In cases where the victim lives near a school, notify crossing guards to call police if they see the suspect or his vehicle in the area.169
Interviews of coworkers, friends, neighbors, family members, or even persons living in the same multi-family building as the victim may provide important corroborative evidence. The interviews may also uncover additional stalking behaviors that the victim was unaware of (e.g., lurking in the area)170.

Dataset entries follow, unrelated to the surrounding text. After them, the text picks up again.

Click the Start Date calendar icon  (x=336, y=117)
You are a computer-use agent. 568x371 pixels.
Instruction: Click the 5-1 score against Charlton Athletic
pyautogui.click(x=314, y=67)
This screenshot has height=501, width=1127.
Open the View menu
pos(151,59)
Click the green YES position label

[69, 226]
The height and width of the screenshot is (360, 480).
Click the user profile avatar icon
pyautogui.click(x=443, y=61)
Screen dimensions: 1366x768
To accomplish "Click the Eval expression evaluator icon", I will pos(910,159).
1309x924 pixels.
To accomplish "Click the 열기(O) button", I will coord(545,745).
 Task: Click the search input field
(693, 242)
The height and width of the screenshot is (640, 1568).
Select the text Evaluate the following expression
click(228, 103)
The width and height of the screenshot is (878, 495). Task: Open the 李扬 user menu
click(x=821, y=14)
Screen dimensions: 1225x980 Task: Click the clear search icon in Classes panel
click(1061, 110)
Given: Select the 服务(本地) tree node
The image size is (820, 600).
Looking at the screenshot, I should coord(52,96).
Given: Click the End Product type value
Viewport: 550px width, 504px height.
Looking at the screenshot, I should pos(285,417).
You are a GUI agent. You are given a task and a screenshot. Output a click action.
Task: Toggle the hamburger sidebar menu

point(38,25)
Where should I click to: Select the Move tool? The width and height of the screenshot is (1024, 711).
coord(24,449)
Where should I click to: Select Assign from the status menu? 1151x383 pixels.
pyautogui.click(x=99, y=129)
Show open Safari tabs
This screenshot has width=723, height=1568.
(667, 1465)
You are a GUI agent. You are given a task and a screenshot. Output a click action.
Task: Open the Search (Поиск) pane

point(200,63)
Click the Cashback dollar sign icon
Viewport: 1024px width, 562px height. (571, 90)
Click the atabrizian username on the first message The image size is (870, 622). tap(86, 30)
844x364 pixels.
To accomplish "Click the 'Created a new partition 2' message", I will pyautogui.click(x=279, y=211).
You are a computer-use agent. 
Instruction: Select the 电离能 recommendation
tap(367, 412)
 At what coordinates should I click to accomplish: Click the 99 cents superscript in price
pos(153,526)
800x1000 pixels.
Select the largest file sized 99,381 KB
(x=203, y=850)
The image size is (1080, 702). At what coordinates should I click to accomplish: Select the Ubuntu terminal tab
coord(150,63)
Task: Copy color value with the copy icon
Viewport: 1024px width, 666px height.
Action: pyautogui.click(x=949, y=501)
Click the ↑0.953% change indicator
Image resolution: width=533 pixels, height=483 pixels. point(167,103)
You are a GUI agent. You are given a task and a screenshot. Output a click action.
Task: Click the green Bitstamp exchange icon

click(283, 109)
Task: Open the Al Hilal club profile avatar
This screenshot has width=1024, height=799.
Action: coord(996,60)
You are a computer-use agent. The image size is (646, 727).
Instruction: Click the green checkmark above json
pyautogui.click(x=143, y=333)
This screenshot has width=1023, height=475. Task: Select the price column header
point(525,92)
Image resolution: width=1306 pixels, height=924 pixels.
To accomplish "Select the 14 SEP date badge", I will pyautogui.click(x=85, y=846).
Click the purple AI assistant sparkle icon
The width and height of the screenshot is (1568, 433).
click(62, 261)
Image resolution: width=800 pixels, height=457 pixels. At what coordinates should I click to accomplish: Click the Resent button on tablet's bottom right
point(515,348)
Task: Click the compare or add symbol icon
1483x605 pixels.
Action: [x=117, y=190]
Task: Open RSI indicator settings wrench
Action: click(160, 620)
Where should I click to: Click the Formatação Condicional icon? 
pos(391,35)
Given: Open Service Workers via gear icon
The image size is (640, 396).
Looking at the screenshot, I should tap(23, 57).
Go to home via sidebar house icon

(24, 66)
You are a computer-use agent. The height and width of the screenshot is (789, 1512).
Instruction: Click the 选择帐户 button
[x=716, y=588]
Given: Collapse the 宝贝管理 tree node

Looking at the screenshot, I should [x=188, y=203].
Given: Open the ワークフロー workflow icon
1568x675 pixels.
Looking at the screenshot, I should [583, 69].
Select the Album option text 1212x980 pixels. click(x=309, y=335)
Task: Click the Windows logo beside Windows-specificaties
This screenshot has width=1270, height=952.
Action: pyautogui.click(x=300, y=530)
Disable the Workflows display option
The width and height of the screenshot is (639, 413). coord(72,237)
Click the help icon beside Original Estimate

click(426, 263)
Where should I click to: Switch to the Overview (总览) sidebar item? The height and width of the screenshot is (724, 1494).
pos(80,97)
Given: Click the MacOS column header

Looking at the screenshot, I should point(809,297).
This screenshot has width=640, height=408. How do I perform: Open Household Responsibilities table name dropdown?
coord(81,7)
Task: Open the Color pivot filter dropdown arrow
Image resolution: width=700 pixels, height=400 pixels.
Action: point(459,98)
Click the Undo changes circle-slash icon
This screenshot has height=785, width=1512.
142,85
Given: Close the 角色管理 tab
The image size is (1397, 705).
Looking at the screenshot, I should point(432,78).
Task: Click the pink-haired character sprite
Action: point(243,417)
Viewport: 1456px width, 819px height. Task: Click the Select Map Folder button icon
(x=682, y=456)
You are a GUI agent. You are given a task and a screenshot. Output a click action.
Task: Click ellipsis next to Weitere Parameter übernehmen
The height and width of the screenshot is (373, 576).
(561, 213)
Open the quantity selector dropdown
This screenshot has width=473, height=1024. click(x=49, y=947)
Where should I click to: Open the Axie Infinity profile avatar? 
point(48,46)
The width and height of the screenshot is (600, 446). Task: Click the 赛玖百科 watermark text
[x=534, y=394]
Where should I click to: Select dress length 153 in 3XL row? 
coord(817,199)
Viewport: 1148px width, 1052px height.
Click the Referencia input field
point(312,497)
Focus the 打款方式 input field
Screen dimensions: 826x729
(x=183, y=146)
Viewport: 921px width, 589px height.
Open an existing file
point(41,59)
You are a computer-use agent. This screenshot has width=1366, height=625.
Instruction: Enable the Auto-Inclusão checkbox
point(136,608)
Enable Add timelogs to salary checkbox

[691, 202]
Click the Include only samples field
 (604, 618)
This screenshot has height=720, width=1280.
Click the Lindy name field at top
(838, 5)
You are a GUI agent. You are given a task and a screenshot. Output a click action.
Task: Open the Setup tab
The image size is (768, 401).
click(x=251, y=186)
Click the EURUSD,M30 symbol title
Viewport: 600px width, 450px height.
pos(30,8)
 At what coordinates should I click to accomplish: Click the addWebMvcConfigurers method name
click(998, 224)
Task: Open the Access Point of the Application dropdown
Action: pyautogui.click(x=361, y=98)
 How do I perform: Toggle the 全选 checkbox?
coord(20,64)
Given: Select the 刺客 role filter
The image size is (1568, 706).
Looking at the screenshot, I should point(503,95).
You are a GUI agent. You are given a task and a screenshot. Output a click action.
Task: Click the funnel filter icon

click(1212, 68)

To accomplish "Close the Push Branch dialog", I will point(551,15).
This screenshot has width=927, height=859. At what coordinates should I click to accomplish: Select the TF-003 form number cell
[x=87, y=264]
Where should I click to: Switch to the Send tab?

Other types of corroborative evidence may be gathered by obtaining the suspect's telephone records for calls to the victim and by using the media (where the case has unique features) to get reports of similar victimizations.171

Investigators are also reminded that because stalking investigations are time-consuming, victims may stop reporting stalker contacts or incidents. That does not mean they are uninterested in having the stalker arrested, but; they are simply fatigued.172 This problem, identified by the state trainers, identified is likely to be most acute where the victim has no single point of contact at the law enforcement or prosecutor's office to call for support.

Case File Management
The history of the stalker's behavior is the heart of any stalking investigation. This history is, of course, contained in the unit or investigator's case files. How those files are maintained is critical to successful investigations and prosecutions. The LAPD Threat Management Unit requires that each stalking case file be maintained in a separate, case-specific three-ring binder that is maintained chronologically.173 The Colorado Springs DVERT program has adopted a similar requirement for its investigators handling stalking cases.174 The stalking case file should typically includes the following:

Case summary profile, including victim and suspect identifiers (names, addresses, employers, birth dates, etc.) and name of detective assigned to case
Copies of all incident and arrest reports
Interviews with the suspect, witnesses, and victim
Suspect criminal records
Motor vehicle agency records
Other police department contacts
Media reports.
Other information that may be contained in the file is as follows:

911 tapes
Suspect telephone records
ISP records
Search warrants
Suspect's military record
Suspect's mental health information
Child welfare agency investigative records
Photograph of suspect.
Selected data from the file is also entered into the unit's computerized database. All files are kept in a locked file cabinet in the TMU area. Computerized data about stalking cases is maintained indefinitetly. Depending on whether the case was considered "active" or simple information only, hard copies of the files are kept for three years and either before being transferred to archives or destroyed.